I wonder what signal svcadm disable sends to the process. If it's a SIGKILL, there's no way to catch it and delete the socket. Couldn't find anything about it in google search. Unfortunately, ndo2db does not log any shutdown messages.

void ndo2db_parent_sighandler(int sig){

    switch (sig){
    case SIGTERM:   <<<<<<<<<<<<----------- this SHOULD be the signal it gets
    case SIGINT:
        /* forward signal to all members of this group of processes */
        kill(0, sig);
        break;
    case SIGCHLD:
        /* cleanup children that exit, so we don't have zombies */
        while(waitpid(-1,NULL,WNOHANG)>0);
        return;
    default:
        printf("Caught the Signal '%d' but don't care about this.\n", sig);
    }

    /* cleanup the socket */
    ndo2db_cleanup_socket();   <<<<<<<<<<<<----------- this is where the socket gets deleted

    /* free memory */
    ndo2db_free_program_memory();

    exit(0);

    return;
        }

box293 commented 6 years ago

I tested this further today. Using kill -15 pid should send the SIGTERM to the process.

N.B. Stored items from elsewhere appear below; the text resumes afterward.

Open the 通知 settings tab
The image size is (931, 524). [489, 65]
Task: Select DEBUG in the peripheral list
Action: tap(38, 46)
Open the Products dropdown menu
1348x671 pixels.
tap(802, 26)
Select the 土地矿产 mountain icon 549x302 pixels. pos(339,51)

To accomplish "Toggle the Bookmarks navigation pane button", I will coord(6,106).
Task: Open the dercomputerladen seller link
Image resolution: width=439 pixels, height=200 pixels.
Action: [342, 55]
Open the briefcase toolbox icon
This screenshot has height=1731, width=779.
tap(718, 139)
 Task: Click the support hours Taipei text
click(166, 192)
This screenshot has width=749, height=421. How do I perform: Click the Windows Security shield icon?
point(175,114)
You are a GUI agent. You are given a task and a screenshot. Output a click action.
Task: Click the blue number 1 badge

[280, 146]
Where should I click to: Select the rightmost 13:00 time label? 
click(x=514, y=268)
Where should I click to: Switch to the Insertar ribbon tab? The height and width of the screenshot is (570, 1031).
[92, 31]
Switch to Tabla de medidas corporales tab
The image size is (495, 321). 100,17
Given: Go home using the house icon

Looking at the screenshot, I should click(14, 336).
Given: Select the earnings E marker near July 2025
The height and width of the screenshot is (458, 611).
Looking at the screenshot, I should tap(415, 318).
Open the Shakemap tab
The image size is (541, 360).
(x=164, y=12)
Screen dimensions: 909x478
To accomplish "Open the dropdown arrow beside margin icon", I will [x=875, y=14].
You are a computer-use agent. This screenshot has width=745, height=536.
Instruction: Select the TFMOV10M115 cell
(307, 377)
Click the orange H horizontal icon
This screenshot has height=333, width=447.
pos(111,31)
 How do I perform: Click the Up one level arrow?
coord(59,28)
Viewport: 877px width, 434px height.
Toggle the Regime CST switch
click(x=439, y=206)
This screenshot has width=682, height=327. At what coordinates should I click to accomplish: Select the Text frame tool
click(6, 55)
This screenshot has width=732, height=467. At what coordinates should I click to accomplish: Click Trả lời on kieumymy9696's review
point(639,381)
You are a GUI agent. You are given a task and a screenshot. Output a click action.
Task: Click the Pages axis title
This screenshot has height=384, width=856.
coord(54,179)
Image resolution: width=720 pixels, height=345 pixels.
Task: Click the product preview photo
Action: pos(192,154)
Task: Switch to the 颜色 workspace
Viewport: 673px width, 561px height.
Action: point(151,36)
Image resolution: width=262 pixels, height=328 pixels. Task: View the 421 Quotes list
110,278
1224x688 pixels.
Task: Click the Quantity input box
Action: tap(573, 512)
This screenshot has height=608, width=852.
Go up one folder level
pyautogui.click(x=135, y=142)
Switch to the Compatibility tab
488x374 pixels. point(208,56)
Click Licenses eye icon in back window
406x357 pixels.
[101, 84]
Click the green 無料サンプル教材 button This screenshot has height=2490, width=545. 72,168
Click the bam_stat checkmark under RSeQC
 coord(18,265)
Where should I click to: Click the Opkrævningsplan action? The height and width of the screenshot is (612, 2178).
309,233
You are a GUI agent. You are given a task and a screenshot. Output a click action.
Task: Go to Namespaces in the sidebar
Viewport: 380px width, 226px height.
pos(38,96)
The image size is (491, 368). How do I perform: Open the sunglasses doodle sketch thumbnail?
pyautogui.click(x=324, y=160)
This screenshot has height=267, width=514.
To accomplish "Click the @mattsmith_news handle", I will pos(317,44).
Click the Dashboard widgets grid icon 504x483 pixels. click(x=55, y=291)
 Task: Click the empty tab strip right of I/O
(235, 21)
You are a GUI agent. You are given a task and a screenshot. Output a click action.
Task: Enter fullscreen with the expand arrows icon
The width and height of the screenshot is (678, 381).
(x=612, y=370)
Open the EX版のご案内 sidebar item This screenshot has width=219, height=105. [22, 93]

root@core-041:/var/tmp/ndoutils-ndoutils-2.1.3# ps -ef | grep ndo
root@core-041:/var/tmp/ndoutils-ndoutils-2.1.3# rm -f /usr/local/nagios/var/ndo.sock
root@core-041:/var/tmp/ndoutils-ndoutils-2.1.3# /usr/local/nagios/bin/ndo2db -c /usr/local/nagios/etc/ndo2db.cfg
root@core-041:/var/tmp/ndoutils-ndoutils-2.1.3# ps -ef | grep ndo
  nagios  4157     1   0 14:19:09 ?           0:00 /usr/local/nagios/bin/ndo2db -c /usr/local/nagios/etc/ndo2db.cfg
root@core-041:/var/tmp/ndoutils-ndoutils-2.1.3# kill -15 4157
root@core-041:/var/tmp/ndoutils-ndoutils-2.1.3# ps -ef | grep ndo
root@core-041:/var/tmp/ndoutils-ndoutils-2.1.3# ls -la /usr/local/nagios/var/ndo.sock
srwxr-xr-x   1 nagios   nagios         0 Jul  5 14:19 /usr/local/nagios/var/ndo.sock

That test showed it's nothing to do with the service manifest file or how the kill is initiated.

I added some debug code:

void ndo2db_parent_sighandler(int sig){
    ndo2db_log_debug_info(NDO2DB_DEBUGL_PROCESSINFO, 2,"TEST 1\n");
    switch (sig){
    case SIGTERM:
    case SIGINT:
        ndo2db_log_debug_info(NDO2DB_DEBUGL_PROCESSINFO, 2,"TEST 1A\n");
        ndo2db_log_debug_info(NDO2DB_DEBUGL_PROCESSINFO, 2,"sig = %i\n", sig);
        /* forward signal to all members of this group of processes */
        kill(0, sig);
        break;
    case SIGCHLD:
        /* cleanup children that exit, so we don't have zombies */
        while(waitpid(-1,NULL,WNOHANG)>0);
        return;
    default:
        printf("Caught the Signal '%d' but don't care about this.\n", sig);
    }
    ndo2db_log_debug_info(NDO2DB_DEBUGL_PROCESSINFO, 2,"TEST 1B\n");
    /* cleanup the socket */
    ndo2db_cleanup_socket();
    /* free memory */
    ndo2db_free_program_memory();
    exit(0);
    return;
        }

I only ever see this:

[1530767664.401914] [001.2] [pid=21375] TEST 1A
[1530767664.401932] [001.2] [pid=21375] sig = 15

I never receive the TEST 1B message.

I went and did the same test on RHEL and I got this output:

[1530768741.353795] [001.2] [pid=5516] TEST 1A
[1530768741.353798] [001.2] [pid=5516] sig = 15
[1530768741.353802] [001.2] [pid=5516] TEST 1B

So it's something to do with Solaris and the kill function, it's like the process is being killed entirely hence the ndo2db_cleanup_socket() function is never called.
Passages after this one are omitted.